I was handy enough at English, so I got a letter a few weeks later offering me the position and telling me arrangements were being put in motion for a months training in Chiswick, London. Sure, I’d ever only been to Dublin twice and feeling no youthful surge of impending adventure in the Bright Lights, I turned down that offer. Going to London in 1974 was like going to the Moon today!

In the meantime, a ‘vacancy’ arose at home on the farm, which I wasn’t over-enthusiastic about. “Look,” Mam said, “stay at home here ’til Christmas anyway and then we’ll see.” That was in the month of September, 1974 - and that ‘Christmas’ hasn’t come yet!

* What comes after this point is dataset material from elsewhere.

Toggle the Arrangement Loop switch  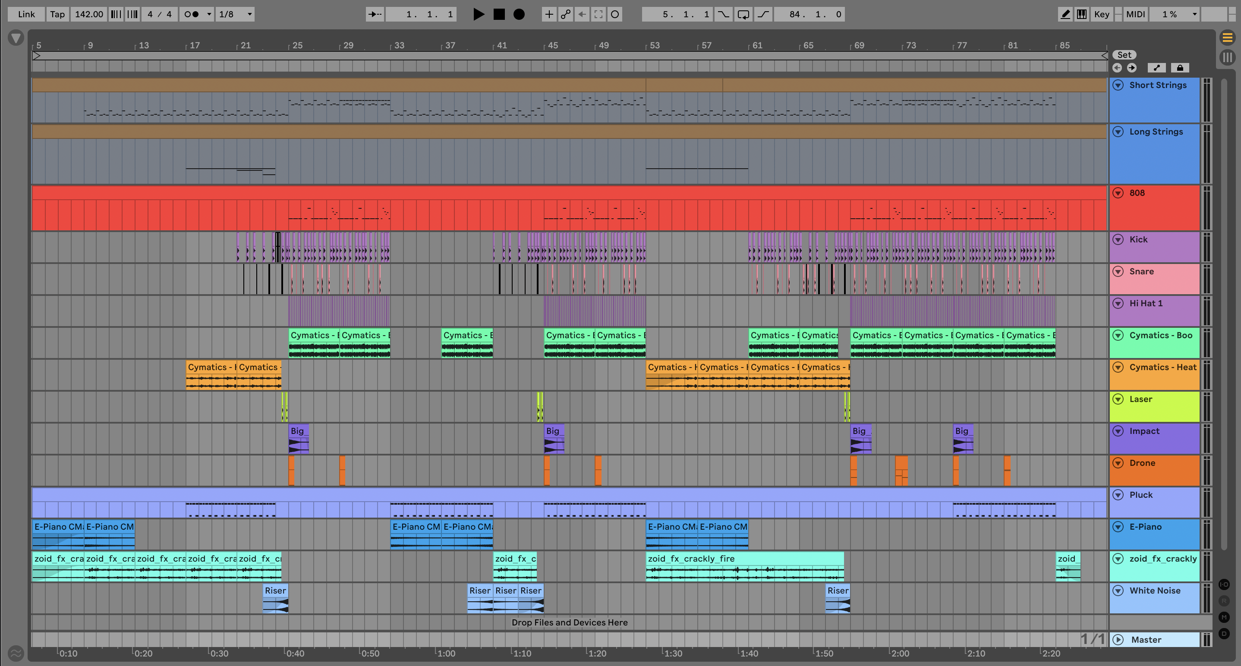(x=743, y=14)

But, as famous French chanteuse Edith Piaf used to say, ‘non, je ne regrette rien’. Anyway, there’s no point in ‘crying over spilt education’ now.

To be honest, I was so lucky with the absolutely fabulous education I’ve had. I’ve often quoted the Latin word ‘educo’, from which comes education - it means ‘to lead’ - and I’ve met some wonderful people over the decades, people who led me to sport and culture and the love of conversation and laughter and song, poetry and story-telling.

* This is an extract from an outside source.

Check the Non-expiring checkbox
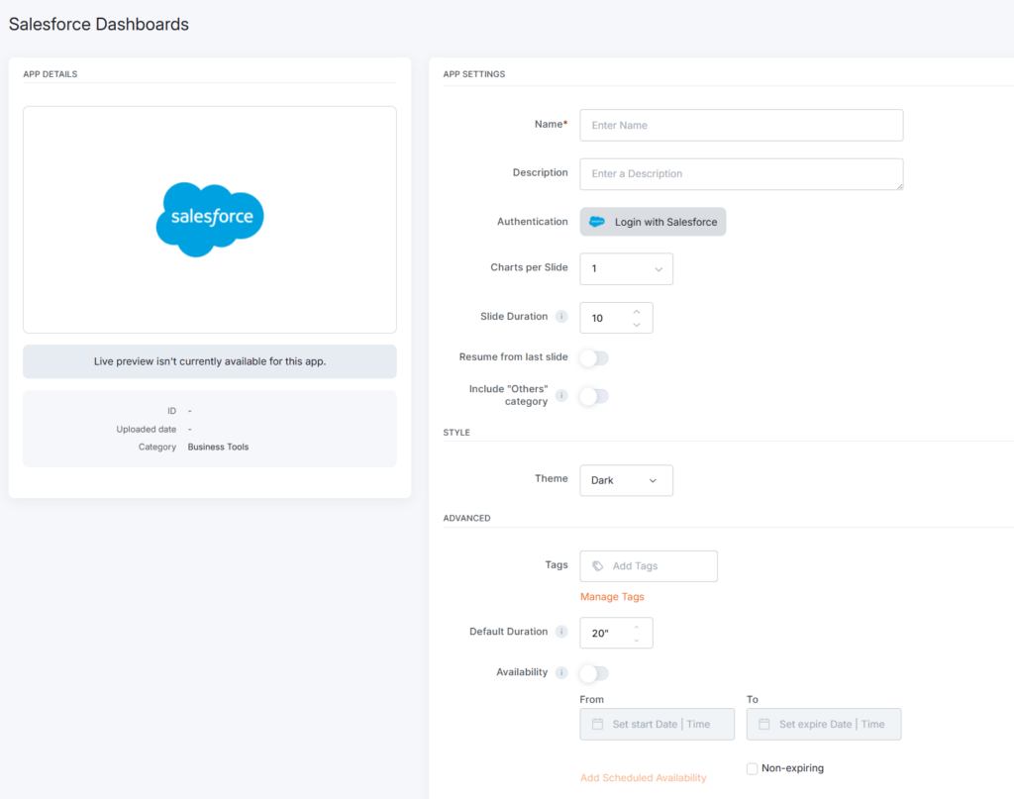The image size is (1014, 799). click(753, 768)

In the 1970s, there still lived in this locality, and everywhere around here, many men and women born in the 1880s in an Ireland just a generation removed from the Famine. I knew people who recalled hurling and football games before the GAA was heard of. The people in this district who spoke Irish at a time when it was not taught in the national schools taught me to appreciate and cherish our native tongue.

In the last few years, we’ve had the Decade of Commemorations for the years when our independence was gained. I feel honoured, even humbled, to have met many veterans who never sought any limelight - they just fought for the country they loved.

Just this week, I was back in Badger’s Hill, Glenville, at the house where a widow with a young family agreed to have her home used as headquarters for the Irish Volunteers. I also travelled to Clonbanin Cross Ambush site and relived the stories of over a century ago.

As I was writing these words, there came a knock at the door. It was a neighbour - well, a new neighbour having come from the County Tipperary recently to a new home in the parish. Whilst digging siteworks he discovered an old rusty bayonet. We examined it and we’re not certain of it’s antiquity, but sure, it’s a historic item, a relic from times past.

So, you see, my education still continues even to this day.

They say the longer you live, the more you learn, there were never truer words uttered. I might not be a ‘master’ farmer, but farming has been good to me and I hope I have been good to the ancestral acres. I often think that people one meets in life are better than any degrees, and to tell the truth, I’ve met some of the very best here, there and everywhere.